L'antidote au matérialisme qui a naturellement pour conséquence de réduire les français en servage bancaire et en compétition permanente est une société plus spirituelle voire immatérielle. Cela ne signifie pas que les revendications nécessaires, justes et urgentes ne doivent pas être satisfaites. Une fois satisfaites, il faudra bien se poser la question de la validité de cette civilisation de la bagnole et du supermarché.
Être contre avoir
La maisonnette n’avait pas été occupée depuis des années. Maison de vignes, délaissée depuis longtemps, la vigne s’ensauvageant au fil des ans. Le propriétaire n’osa pas demander une location à un local sans eau sans électricité, perdue dans les herbes folles et domaine des abeilles, guêpes, taons, criquets, mantes religieuses, fourmis, souris. Une présence humaine tenait amplement lieu de location.
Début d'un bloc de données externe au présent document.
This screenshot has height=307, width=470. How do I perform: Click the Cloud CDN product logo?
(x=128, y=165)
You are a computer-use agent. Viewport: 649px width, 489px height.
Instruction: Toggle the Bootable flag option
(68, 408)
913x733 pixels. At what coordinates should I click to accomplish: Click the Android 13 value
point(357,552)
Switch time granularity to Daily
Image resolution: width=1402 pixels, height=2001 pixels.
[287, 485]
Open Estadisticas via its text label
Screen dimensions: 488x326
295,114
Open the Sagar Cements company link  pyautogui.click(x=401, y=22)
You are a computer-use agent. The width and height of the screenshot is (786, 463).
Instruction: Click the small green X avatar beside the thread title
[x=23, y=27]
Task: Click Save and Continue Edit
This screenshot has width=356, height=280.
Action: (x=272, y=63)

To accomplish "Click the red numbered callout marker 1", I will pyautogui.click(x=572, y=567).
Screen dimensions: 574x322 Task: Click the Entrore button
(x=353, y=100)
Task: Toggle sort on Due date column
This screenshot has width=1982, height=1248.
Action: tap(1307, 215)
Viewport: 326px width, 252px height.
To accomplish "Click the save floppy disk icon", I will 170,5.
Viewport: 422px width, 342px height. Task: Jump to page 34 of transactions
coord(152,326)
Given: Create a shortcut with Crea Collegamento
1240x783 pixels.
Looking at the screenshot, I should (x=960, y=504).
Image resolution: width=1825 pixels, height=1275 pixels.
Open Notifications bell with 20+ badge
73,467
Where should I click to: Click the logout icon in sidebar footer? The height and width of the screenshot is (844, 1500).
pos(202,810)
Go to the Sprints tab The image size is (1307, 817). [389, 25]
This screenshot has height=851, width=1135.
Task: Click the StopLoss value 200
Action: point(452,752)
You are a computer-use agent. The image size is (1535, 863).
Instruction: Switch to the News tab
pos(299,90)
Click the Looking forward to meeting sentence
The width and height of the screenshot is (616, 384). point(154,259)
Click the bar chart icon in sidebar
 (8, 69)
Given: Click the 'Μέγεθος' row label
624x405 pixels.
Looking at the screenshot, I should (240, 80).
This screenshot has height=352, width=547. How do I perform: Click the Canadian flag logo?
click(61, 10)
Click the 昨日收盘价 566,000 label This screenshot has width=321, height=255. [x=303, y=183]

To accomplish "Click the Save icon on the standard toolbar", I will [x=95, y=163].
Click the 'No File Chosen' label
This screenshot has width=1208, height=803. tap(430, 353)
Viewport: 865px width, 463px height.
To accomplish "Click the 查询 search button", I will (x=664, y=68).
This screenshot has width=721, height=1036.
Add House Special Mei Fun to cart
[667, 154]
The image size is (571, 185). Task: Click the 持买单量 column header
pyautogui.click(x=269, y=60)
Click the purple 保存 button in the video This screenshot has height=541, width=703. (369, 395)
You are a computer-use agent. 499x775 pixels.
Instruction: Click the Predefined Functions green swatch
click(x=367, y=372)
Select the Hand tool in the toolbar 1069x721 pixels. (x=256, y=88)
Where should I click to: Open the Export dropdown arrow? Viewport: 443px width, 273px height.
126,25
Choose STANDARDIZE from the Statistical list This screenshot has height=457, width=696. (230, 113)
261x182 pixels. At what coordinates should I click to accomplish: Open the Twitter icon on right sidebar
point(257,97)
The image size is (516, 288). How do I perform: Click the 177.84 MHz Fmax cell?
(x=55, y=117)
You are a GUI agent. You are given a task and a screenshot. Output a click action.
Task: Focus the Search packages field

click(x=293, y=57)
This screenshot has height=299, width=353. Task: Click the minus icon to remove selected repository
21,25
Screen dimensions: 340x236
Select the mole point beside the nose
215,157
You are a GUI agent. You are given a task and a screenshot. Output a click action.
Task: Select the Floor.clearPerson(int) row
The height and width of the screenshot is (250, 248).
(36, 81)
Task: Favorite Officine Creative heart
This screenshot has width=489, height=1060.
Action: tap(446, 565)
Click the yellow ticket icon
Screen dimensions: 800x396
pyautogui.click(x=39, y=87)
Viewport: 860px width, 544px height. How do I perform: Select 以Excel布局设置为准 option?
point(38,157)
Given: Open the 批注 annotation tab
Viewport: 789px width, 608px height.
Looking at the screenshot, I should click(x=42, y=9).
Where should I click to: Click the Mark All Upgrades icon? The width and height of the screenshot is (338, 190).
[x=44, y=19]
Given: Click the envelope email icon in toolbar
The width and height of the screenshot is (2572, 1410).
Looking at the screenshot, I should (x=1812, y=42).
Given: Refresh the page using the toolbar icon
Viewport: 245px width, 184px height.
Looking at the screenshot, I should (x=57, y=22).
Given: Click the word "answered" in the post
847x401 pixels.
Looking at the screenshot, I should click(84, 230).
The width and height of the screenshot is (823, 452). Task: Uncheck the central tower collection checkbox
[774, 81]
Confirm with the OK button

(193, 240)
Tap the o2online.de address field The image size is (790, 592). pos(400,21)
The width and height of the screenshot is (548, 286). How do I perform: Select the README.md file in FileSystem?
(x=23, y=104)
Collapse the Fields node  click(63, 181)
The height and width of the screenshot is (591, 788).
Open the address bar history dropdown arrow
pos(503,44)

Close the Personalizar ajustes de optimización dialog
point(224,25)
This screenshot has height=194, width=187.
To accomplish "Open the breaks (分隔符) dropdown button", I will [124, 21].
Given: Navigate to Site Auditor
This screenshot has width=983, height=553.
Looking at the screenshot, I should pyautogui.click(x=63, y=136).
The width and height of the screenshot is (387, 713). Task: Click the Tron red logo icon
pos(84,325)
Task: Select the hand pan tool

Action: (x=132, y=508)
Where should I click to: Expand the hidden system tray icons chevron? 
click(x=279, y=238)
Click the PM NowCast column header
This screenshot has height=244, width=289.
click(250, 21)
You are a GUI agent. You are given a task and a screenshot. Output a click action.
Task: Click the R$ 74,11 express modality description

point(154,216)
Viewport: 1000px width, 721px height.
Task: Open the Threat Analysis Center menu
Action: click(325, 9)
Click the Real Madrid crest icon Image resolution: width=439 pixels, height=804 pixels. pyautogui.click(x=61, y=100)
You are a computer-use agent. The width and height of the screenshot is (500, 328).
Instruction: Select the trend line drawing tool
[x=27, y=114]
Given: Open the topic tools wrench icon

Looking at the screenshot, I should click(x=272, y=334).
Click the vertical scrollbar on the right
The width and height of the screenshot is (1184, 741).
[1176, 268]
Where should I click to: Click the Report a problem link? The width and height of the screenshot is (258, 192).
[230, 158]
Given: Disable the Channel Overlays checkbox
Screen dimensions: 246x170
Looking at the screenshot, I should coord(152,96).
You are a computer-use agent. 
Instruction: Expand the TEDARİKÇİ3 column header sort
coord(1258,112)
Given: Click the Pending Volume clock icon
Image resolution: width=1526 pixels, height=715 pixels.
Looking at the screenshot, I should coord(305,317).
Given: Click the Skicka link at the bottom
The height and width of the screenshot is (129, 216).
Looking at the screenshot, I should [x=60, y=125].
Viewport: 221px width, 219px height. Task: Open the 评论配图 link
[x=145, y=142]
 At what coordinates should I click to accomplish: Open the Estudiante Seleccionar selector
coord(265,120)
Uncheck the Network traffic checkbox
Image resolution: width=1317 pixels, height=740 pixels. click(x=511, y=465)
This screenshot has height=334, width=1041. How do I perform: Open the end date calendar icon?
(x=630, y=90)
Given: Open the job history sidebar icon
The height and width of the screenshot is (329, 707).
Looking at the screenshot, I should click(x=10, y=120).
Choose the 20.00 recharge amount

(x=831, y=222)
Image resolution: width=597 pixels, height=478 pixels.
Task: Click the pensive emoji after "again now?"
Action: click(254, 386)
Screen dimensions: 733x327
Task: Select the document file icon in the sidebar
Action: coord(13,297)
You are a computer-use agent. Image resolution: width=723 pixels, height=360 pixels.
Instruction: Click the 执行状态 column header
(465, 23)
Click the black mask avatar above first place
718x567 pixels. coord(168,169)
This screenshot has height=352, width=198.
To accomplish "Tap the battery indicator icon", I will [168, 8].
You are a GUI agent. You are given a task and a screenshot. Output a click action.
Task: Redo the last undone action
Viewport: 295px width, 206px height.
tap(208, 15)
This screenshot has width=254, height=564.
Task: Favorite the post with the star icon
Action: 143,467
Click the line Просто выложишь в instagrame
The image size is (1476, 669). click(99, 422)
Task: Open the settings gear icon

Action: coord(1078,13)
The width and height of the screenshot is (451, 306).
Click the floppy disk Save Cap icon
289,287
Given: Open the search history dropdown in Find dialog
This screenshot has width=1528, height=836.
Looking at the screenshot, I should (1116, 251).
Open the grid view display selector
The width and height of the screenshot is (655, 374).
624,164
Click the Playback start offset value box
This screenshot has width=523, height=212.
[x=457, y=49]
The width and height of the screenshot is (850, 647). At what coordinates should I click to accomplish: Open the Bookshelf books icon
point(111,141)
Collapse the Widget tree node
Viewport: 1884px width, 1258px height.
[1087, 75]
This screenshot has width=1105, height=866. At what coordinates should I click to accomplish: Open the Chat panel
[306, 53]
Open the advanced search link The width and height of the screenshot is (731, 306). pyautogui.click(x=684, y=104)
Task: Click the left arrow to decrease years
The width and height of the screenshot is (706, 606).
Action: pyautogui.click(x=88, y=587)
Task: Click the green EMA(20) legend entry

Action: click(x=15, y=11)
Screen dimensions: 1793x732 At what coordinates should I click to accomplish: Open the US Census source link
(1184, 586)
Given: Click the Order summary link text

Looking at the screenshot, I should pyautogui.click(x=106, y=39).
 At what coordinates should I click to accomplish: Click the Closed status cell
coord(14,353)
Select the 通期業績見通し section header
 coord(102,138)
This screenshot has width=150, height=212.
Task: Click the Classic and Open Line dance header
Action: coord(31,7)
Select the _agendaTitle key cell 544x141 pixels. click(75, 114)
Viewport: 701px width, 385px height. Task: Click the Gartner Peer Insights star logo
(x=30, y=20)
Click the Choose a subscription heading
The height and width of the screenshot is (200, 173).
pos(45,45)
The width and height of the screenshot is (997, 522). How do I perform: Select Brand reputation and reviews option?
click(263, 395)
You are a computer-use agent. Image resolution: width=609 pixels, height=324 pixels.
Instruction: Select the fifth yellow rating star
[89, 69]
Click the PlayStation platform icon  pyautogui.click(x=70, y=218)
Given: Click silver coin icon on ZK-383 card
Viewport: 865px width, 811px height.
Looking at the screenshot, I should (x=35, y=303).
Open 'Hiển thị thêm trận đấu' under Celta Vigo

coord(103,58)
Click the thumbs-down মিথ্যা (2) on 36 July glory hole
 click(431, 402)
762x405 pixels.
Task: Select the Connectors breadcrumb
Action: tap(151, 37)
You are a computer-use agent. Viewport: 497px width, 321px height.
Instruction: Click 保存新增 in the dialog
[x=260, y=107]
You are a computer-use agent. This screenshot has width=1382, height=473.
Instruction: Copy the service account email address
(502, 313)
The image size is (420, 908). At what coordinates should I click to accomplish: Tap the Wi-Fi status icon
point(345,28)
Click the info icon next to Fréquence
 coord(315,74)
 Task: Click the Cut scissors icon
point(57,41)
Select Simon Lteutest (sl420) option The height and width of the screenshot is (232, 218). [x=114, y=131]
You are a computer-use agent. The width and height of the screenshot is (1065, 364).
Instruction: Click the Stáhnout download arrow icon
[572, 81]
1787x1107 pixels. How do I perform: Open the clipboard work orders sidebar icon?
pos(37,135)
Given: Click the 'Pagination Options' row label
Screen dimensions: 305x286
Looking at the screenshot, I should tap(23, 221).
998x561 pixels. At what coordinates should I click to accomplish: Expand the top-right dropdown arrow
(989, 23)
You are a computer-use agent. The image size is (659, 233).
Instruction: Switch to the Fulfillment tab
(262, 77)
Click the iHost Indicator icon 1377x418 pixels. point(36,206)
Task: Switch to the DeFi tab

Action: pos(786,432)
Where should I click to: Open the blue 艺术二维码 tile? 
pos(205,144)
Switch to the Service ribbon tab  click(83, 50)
Le premier magasin était à 35 minutes de marche. La seule chose à acheter était dans un premier temps l’eau en bouteille et quelques provisions pour la première semaine. Ensuite vinrent trois jours de nettoyage. Il fallut attendre un orage pour que la citerne reliée à la gouttière se remplisse. Vieux bidon d’essence rouillé colorant légèrement l’eau en jaune. Pour laver c’était suffisant.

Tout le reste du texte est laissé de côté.